For the first few weeks after the 9/11 attacks, most Americans felt a heightened sense of gratitude. As a New Yorker, I found myself suddenly grateful for things ordinary -- water, a roof over my head, and electricity -- and extraordinary, such as the flood of calls and e-mails from friends and family making sure I was okay.
But, I keep wondering, can I possibly make this feeling last? Can the country as a whole? To do so will require us to think radically anew about gratitude, making it a notion far more central to our lives. We'll need a "gratitude revolution."
As a nation, we've designated one day each year to give thanks for our blessings. But the world's faiths and spiritual traditions have long emphasized the value of creating small, regular, frequent rituals to make us continually conscious of what we have.
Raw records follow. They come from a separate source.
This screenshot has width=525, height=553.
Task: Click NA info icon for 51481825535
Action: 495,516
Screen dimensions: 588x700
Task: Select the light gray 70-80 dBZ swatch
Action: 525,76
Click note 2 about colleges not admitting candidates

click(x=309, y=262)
Here are eight ways -- some plucked from the world's religions, others from spiritually-creative people of today -- to help keep us on a heightened state of gratefulness alert.
"When we first wake up, our minds are very subtle and delicate," says Tibetan Buddhist teacher Thubten Chodron. "If we set a strong positive motivation at this time, there is a greater chance of it staying with us and influencing us throughout the day."
There's a Jewish prayer, the shechechiyanu
, whose exuberant spirit of praise and gratitude makes it a beautiful way of beginning the day:
Blessed art Thou, Lord our God,
Ruler of the Universe,
For keeping us alive and preserving us and
Permitting us to behold this day.
A Shinto morning prayer states:
"I pray that this day, the whole day, as a child of God, I may not be taken hold of by my own desire, but show forth the divine glory by living a life of creativeness, which shows forth the true individual."